July 17, 2013 in Features

Summer salads, fresh from the cob

Kernel by kernel, corn can create mouth-watering sides
Judy Hevrdejs Chicago Tribune
 

Remove the kernels from a cob of corn with the help of a Bundt pan.
(Full-size photo)

Indulge your appetite for sweet corn by shopping farmers markets, roadside stands and local grocers for freshly picked ears, then crunching your way around cob after cob after cob.

And when you decide you’ve had enough, let these recipes seduce you into indulging one, two or three more times with salads that embrace summer’s best produce and the season’s easygoing attitude.

Sure, a pair of cool corn soups got our attention when we opened Melissa Hamilton’s and Christopher Hirsheimer’s book, “Canal House Cooks Every Day” (Andrews McMeel, $45), but it was their take on a classic corn-and-bean succotash that won us over. It begins with leftover corn, and “you needn’t worry if you have a little more of one ingredient or a little less of another,” the authors write. “This salad isn’t finicky.” Indeed, the salad is easily doctored. If you like, toss in some olives and salty cheese, like they do.

That’s summertime perfect. So is a salad from Martha Stewart’s team that pairs grilled corn with avocados.

“Heather Christo’s Generous Table: Sharing the Love of Good Food With Friends and Family” (Kyle Books, $29.95) celebrates the freshest of corn by mixing raw kernels with mango, then tucking the combo into heirloom tomatoes for serving, or into small Mason jars for a more casual feel.

How do you choose terrific fresh corn?
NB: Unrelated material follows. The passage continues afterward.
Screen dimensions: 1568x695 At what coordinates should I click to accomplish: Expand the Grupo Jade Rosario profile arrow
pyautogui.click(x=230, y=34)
Well, don’t pull back the husks to see if it’s an ear you want because you’ll just dry out the kernels, writes Deborah Madison’s in her “Vegetable Literacy” (Ten Speed Press, $40). “Instead, feel the ear with your fingers to detect whether the kernels are filled out or not.”
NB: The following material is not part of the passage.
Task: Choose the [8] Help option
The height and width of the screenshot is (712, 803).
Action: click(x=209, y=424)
Madison, who might serve freshly cooked corn with an herbed salt or salsa verde, suggests opting for organic corn whenever possible. “And don’t let a worm scare you if you find it on the tip of an ear. It’s just a little creature, easily knocked off its perch.”

Corn, String Bean and Potato Succotash Salad

Note: Adapted from “Canal House Cooks Every Day” by Melissa Hamilton and Christopher Hirsheimer.

Cook: Put 4 thin-skinned waxy potatoes in a pot of salted cold water. Bring to a boil over medium-high heat. While potatoes cook, add 4 shucked ears of corn to the pot; cook 3-5 minutes. Remove corn from water; cool. Add 1/2 pound trimmed string beans to pot; cook until tender, about 5 minutes. Scoop beans out of pot with a slotted spoon; cool quickly in a bowl of ice water. Drain potatoes when tender; about 20 minutes depending on size.

Assemble: Cut corn off cob into a large bowl. Cut potatoes into slices or chunks. Add to bowl. Drain green beans, add to bowl. Add 1 finely chopped shallot; a handful fresh parsley leaves, chopped; 1/3 cup extra-virgin olive oil, salt and pepper. Toss gently.

Adjust seasonings, adding more oil if needed.

Servings: 4 to 6

Tomatoes Stuffed with Fresh Corn, Mango Salad

Note: Adapted from “Heather Christo’s Generous Table.”

Chop: Cut tops off 6 large heirloom tomatoes. Gently cut around inside edge of each tomato; use a spoon or your hands to scoop out most of the insides (reserve for another use), creating a cup. Sprinkle insides with salt and pepper. Cut off kernels from 4 ears of corn and place in a large bowl. Add 1/2 mango, peeled and diced; 1/2 bunch green onions, thinly sliced; 1/2 cup halved cherry tomatoes; 1/4 cup minced fresh cilantro; 1/2 jalapeno, finely minced; 1 1/2 tablespoons olive oil and 3 tablespoons fresh lime juice.

Mix: Gently mix to combine; season with salt. Spoon salad into tomato cups. Transfer to a platter. Garnish with fresh chive blossoms or another edible blossom (such as nasturtiums). Serve at room temperature.

Servings: 6

Grilled Corn, Avocado and Cilantro

Note: Adapted from “Meatless: More Than 200 of the Very Best Vegetarian Recipes,” from the kitchens of Martha Stewart Living (Clarkson Potter, $25).

Cook: Heat grill to medium high. Grill 4 ears of shucked corn, rotating often until lightly charred, about 15 minutes. Cool slightly. Cut kernels from cob. Toss corn and 1 sliced avocado gently with 1/4 cup fresh cilantro leaves, plus 1 tablespoon each fresh lime juice and olive oil. Season with coarse salt.